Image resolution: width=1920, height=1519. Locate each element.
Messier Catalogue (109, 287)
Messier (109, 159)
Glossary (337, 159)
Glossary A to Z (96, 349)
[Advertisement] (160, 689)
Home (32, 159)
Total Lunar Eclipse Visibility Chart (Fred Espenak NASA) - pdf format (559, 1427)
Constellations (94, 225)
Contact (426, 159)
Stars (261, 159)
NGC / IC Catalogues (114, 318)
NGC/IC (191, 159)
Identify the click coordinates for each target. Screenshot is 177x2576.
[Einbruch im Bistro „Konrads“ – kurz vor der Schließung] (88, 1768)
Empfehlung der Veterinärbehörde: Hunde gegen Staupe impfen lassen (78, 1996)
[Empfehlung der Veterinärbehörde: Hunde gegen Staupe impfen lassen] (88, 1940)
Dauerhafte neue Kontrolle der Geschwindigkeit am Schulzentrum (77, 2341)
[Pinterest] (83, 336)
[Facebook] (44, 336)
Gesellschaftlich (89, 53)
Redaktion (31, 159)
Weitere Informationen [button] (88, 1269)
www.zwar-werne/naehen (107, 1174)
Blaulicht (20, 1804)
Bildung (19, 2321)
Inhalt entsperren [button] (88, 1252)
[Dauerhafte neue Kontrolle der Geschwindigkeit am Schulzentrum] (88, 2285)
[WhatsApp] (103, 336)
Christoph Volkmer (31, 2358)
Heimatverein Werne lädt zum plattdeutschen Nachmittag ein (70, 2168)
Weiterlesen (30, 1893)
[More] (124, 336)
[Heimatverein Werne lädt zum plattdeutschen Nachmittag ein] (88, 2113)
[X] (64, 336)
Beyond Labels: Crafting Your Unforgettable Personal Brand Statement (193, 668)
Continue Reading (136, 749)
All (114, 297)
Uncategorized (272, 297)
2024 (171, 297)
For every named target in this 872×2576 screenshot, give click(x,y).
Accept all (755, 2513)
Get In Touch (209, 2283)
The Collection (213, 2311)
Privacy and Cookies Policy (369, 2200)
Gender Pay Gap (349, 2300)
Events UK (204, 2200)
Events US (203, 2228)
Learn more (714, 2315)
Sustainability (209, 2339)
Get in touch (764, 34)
◇ ◇ ◇ ◇ ◇
▶ _Task item_: Please find each line in the records above that holds the word "lädt", and copy it.

▶ _Exercise response_:
Heimatverein Werne lädt zum plattdeutschen Nachmittag ein (70, 2168)
[Heimatverein Werne lädt zum plattdeutschen Nachmittag ein] (88, 2113)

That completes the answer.